Murtahada Mutahhari : Karya Intelektual dan Politik
Sebagai seorang ulama, intelektual sekaligus politisi, Murtadah Mutahhari memperoleh posisi yang terhormat dikalangan cendekiawan muslim Iran ketika hendak melakukan “kudeta” atas rezim otoriter Reza Pahlevi. Murtadha Muthhari mendapatkan tugas mulia dari Imam Khomaini untuk turut terlibat dalam “Dewan Revolusi” sehingga ketika itu tak lepas pula dari penangkapan oleh rezim otoriter. Sosok Murtadha Mutahhari memiliki peran sentral dan sangat dihormati dikalangan intelektual, pejuang serta ulama di kalangan Syiah Iran bukan karena kedudukan pemegang kekuasaan resmi pemerintahan, namun karena posisi sebagai “ulama, cendekiawan, filosof, ideolog dan kritikus” itulah yang mengharuskan orang Iran menghormatinya.
Menjelang kemenangan Revolusi Islam Iran, Muthahhari mendapat tugas mulia dari Imam Khomeini. Beliau ditugaskan untuk mengorganisir masyarakat ‘Ulama Mujahidin’ dan memimpin ‘Dewan Revolusi’. Setelah Revolusi Islam di Iran berhasil menggulingkan pemerintahan Pahlevi, Muthahhari tetap menjadi pembantu setia Imam Khomeini. Muthahhari pun terus memberikan dedikasinya kepada masyarakat dan negaranya. Untuk itulah beliau tetap memimpin ‘Dewan Revolusi’.

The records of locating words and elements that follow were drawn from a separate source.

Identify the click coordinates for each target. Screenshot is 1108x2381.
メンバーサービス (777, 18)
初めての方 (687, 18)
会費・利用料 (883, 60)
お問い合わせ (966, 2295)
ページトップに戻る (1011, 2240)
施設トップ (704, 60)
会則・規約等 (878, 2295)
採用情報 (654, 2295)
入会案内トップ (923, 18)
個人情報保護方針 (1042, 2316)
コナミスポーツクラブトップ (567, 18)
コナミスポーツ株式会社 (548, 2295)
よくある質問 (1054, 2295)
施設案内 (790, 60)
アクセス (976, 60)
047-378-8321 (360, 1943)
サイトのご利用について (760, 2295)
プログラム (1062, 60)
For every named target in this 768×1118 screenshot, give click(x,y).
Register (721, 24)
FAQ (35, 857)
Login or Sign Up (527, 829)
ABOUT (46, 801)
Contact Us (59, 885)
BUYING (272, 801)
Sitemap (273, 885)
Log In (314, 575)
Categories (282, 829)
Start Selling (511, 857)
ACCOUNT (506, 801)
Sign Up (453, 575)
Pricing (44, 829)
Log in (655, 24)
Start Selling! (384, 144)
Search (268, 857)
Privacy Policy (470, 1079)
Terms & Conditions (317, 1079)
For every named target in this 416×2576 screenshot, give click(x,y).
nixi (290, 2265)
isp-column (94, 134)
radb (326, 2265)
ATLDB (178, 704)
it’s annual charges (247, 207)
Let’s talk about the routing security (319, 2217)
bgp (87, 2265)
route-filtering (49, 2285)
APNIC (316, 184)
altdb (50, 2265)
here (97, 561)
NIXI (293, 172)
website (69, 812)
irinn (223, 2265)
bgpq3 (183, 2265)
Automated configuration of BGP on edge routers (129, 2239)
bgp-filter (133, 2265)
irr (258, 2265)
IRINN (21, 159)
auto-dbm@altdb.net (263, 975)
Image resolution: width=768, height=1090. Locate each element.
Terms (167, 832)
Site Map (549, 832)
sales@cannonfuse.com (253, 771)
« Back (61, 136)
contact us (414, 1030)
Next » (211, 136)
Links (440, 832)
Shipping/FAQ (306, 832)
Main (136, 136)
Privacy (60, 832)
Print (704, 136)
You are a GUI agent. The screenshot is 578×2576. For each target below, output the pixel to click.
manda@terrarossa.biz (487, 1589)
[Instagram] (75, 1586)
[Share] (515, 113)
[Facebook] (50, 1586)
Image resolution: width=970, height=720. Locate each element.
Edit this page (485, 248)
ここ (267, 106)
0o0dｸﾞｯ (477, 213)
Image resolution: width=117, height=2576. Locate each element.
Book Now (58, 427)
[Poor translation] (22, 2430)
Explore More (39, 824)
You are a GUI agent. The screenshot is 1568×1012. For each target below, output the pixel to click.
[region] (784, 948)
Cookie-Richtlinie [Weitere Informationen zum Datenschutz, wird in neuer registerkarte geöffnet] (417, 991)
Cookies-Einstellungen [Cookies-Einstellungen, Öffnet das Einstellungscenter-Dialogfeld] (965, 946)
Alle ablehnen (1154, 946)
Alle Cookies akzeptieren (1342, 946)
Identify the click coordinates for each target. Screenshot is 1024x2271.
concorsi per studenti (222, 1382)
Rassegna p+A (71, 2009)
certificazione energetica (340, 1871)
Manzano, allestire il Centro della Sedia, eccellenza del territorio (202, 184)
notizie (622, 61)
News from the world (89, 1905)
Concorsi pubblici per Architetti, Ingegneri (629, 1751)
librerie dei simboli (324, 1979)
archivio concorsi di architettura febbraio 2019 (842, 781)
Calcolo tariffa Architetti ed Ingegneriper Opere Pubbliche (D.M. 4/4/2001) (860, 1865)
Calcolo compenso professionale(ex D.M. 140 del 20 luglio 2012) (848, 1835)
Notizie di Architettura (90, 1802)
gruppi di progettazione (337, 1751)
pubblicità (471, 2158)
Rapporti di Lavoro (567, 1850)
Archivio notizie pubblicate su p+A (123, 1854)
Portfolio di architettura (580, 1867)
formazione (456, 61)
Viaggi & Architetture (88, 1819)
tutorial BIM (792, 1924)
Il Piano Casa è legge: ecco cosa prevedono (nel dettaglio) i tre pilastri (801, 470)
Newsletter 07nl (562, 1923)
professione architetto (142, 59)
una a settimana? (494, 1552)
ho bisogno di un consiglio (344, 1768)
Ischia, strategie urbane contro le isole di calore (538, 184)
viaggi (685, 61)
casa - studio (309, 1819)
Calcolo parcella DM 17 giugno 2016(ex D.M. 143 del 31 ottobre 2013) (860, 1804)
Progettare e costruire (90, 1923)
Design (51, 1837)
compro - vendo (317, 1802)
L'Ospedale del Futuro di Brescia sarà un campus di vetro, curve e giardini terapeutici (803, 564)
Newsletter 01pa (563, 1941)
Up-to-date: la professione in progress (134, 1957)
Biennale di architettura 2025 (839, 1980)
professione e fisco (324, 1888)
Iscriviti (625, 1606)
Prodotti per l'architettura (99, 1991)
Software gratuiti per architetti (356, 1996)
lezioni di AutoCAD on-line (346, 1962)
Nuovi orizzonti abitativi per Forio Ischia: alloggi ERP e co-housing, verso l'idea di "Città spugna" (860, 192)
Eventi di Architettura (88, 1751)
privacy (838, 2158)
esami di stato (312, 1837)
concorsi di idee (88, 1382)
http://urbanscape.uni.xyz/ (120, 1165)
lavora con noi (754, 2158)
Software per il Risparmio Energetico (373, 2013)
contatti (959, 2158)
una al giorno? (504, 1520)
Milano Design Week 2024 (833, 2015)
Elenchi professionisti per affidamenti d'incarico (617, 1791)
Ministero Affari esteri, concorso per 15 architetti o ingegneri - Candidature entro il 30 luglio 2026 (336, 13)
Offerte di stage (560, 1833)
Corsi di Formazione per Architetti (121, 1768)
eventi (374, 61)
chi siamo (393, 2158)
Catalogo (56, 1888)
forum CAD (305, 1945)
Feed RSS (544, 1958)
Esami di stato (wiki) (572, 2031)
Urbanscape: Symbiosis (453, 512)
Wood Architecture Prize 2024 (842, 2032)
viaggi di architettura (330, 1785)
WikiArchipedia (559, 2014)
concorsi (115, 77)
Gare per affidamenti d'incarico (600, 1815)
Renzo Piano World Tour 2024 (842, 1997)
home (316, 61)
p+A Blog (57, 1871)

Sebagai seorang politisi, tentu Muthahhari memiliki lawan politik. Sikap tegasnya dalam memperjuangkan Revolusi Islam dengan berbagai manuver politik, membuat lawannya gerah. Kelompok Furqan yang tidak menyukai Muthahhari, melakukan upaya pembunuhan terhadap dirinya. Rencana pembunuhan itu berhasil dilaksanakan pada hari selasa malam tanggal 1 Mei 1979, dan Muthahhari pun ditembak mati oleh kelompok tersebut. Peristiwa penembakan itu dilakukan pada saat Muthahhari ingin pulang ke rumahnya, setelah selesai mengadakan rapat di rumah Yadullah Shahabi, salah satu anggota Dewan Revolusi. Pada saat itu beliau berjalan sendirian menuju ke tempat parkir mobilnya. Belum sampai ke mobilnya, beliau mendengar suara asing memanggilnya. Ketika beliau melirik ke arah suara tersebut, seketika sebuah peluru menembus kepalanya, masuk di bawah cuping telinga kanan dan keluar di atas alis mata kiri. Beliau memang sempat dilarikan ke rumah sakit terdekat, namun beliau telah syahid dalam perjalanan.